Obesity is at all-time high and costing billions of dollars to the healthcare system. And one would think that obese individuals would be trying to lose their weight considering the fact it improves health and lowers medical bills.
Unfortunately, a recent study out of Georgia Southern University reveals that very few overweight Americans have actually been trying to lose weight over the past few years. In fact, the researchers feel that there is a trend of social fat acceptance by many of these individuals.
It appears that being fat or overweight is now being accepted as part of life and people feel that they do not need to do anything about it. Perhaps another reason for the lack of motivation for not undertaking exercise could be related to multiple failed attempts in the past. The results of the study are published in the Journal of the American Medical Association.
The researchers looked at US governmental health surveys from 1988 to 2014. More than 27,000 obese adults between ages 20-59 were involved in the survey. The surveys asked health related questions. A physical examination was also conducted for all participants. They were also asked if they had attempted to lose weight within the past 12 months.
During the early surveys, about 50% of the adults were obese or overweight, but by 2014, the number had climbed to 65%. Further the number of obese or overweight participants who were trying to lose weight dropped from 55 to 49 percent. In this study, the researchers noted that obesity was most common in African American women and that there was also a big drop in the number of African American women trying to lose weight.
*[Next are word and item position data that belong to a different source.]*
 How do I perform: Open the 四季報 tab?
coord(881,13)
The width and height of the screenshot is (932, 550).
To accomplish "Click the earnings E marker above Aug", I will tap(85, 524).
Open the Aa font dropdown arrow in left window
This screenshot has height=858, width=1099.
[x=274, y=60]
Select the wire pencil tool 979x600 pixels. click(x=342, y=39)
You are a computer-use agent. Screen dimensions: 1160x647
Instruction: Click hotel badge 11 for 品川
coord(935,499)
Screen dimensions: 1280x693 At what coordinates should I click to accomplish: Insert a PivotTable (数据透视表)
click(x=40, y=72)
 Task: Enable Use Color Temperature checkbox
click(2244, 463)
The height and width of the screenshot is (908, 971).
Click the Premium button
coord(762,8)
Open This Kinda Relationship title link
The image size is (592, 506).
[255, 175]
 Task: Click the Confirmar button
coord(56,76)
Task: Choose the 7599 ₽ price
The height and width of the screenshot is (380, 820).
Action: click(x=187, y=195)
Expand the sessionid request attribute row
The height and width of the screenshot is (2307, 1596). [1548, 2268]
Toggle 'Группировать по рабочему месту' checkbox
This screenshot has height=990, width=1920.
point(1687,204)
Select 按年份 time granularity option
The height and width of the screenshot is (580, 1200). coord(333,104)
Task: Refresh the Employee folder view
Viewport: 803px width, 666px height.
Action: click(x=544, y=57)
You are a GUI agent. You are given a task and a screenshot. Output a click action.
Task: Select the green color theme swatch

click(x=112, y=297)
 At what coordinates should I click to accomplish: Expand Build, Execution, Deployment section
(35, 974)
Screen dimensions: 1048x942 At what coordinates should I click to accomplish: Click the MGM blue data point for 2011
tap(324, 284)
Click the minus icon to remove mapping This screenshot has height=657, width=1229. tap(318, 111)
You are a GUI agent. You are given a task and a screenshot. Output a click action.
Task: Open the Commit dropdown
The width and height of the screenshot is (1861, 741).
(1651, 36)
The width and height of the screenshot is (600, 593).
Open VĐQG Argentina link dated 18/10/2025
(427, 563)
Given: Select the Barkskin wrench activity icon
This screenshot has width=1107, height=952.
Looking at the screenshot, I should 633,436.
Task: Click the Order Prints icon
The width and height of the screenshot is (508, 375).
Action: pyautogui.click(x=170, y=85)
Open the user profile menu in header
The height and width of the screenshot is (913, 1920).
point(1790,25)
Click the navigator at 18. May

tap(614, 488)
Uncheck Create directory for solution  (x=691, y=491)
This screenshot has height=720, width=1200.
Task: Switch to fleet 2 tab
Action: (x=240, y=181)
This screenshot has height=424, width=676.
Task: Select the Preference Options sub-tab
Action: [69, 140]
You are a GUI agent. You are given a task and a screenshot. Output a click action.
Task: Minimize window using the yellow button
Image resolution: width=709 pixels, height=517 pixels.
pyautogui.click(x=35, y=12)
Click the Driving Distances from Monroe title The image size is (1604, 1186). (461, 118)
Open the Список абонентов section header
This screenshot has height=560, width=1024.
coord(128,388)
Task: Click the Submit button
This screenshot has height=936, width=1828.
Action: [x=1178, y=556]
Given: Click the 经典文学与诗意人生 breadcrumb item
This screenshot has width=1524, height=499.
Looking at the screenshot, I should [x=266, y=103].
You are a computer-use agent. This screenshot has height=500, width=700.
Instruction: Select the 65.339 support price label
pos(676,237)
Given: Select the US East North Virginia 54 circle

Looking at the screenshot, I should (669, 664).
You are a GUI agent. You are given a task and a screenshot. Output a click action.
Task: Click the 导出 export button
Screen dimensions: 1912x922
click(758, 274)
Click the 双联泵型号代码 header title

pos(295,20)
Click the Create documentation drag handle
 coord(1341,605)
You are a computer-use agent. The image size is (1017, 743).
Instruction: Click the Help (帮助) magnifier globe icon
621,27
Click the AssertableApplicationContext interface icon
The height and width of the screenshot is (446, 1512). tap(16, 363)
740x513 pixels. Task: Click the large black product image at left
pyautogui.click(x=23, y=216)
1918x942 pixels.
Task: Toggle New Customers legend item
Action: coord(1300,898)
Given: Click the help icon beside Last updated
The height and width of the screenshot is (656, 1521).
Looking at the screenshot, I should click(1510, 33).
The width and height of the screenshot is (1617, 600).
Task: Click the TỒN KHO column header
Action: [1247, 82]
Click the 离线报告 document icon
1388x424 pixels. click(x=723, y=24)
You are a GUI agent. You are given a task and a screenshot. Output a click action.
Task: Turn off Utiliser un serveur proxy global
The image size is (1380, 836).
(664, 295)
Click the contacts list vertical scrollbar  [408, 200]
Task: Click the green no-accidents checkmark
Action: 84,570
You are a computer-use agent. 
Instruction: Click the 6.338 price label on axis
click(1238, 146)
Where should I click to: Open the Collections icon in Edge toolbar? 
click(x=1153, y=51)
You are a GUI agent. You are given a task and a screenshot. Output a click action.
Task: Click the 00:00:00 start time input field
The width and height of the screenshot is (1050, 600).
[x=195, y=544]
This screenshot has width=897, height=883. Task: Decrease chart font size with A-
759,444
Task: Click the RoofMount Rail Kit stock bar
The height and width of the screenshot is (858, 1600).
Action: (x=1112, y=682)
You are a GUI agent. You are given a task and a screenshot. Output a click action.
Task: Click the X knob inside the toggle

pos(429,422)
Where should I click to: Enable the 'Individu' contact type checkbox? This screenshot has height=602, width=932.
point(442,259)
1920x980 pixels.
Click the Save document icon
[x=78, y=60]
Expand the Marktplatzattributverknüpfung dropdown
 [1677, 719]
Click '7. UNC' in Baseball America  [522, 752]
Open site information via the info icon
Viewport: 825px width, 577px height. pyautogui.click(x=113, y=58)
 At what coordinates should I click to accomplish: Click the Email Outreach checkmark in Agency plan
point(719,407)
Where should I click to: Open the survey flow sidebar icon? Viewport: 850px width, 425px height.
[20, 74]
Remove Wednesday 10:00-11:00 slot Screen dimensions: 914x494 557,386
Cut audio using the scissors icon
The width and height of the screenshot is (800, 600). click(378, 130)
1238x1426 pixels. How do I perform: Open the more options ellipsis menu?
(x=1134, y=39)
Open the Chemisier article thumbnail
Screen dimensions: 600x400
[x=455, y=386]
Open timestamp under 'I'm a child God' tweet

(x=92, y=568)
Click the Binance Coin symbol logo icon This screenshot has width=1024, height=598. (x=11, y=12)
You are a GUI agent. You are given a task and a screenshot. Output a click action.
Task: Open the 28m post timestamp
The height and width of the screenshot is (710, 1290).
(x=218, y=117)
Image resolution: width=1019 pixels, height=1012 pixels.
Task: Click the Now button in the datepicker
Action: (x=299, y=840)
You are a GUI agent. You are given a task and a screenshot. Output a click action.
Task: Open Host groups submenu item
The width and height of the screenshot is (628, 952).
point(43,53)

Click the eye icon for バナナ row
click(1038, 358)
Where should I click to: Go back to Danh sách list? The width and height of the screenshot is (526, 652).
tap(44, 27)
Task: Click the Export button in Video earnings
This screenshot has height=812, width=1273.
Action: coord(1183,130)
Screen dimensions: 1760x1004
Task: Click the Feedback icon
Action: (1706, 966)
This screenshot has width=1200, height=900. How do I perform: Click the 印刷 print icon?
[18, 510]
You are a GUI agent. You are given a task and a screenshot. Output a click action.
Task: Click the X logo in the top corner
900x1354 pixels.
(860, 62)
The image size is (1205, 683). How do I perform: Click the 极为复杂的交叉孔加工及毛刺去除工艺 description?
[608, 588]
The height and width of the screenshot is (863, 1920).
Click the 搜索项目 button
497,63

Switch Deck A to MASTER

The results of this study have tremendous clinical relevance. Today many people have accepted the fact that they are obese or overweight and think this is perfectly acceptable. In fact, anecdotal data reveal that many obese people do try to lose weight initially but many get frustrated with the slow or no result and then give up.
The researchers do feel that there is a positive side to the social acceptance of obesity because there is less ridicule or embarrassment. However, researchers warn that obesity is not a silent disease and sooner or later it increases the risk of heart disease, stroke, diabetes, cancer, arthritis and also lowers self-esteem.